▶ _YOUR TASK_:
The full set of entries is to be returned word for word.

---*---

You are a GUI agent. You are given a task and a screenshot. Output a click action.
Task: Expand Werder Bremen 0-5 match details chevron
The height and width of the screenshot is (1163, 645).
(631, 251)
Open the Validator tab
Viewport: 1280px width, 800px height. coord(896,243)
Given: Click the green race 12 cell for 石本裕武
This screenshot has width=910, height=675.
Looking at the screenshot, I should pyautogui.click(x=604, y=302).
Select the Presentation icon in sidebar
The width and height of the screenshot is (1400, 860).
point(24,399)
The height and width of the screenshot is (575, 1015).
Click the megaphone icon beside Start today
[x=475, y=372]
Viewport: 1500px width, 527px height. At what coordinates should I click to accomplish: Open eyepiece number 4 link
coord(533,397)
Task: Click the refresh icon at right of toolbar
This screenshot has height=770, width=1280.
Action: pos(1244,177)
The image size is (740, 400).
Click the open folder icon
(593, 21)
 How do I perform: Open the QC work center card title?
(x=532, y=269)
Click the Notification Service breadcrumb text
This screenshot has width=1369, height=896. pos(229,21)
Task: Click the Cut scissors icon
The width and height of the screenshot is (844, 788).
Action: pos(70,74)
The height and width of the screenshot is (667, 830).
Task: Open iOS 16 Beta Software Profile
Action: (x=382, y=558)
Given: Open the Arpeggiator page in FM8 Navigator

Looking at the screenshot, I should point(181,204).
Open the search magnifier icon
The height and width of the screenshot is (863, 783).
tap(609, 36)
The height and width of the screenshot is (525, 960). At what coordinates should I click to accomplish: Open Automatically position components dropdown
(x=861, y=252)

---*---

▶ _TASK RESULT_:
You are a GUI agent. You are given a task and a screenshot. Output a click action.
Task: Expand Werder Bremen 0-5 match details chevron
The height and width of the screenshot is (1163, 645).
(631, 251)
Open the Validator tab
Viewport: 1280px width, 800px height. coord(896,243)
Given: Click the green race 12 cell for 石本裕武
This screenshot has width=910, height=675.
Looking at the screenshot, I should pyautogui.click(x=604, y=302).
Select the Presentation icon in sidebar
The width and height of the screenshot is (1400, 860).
point(24,399)
The height and width of the screenshot is (575, 1015).
Click the megaphone icon beside Start today
[x=475, y=372]
Viewport: 1500px width, 527px height. At what coordinates should I click to accomplish: Open eyepiece number 4 link
coord(533,397)
Task: Click the refresh icon at right of toolbar
This screenshot has height=770, width=1280.
Action: pos(1244,177)
The image size is (740, 400).
Click the open folder icon
(593, 21)
 How do I perform: Open the QC work center card title?
(x=532, y=269)
Click the Notification Service breadcrumb text
This screenshot has width=1369, height=896. pos(229,21)
Task: Click the Cut scissors icon
The width and height of the screenshot is (844, 788).
Action: pos(70,74)
The height and width of the screenshot is (667, 830).
Task: Open iOS 16 Beta Software Profile
Action: (x=382, y=558)
Given: Open the Arpeggiator page in FM8 Navigator

Looking at the screenshot, I should point(181,204).
Open the search magnifier icon
The height and width of the screenshot is (863, 783).
tap(609, 36)
The height and width of the screenshot is (525, 960). At what coordinates should I click to accomplish: Open Automatically position components dropdown
(x=861, y=252)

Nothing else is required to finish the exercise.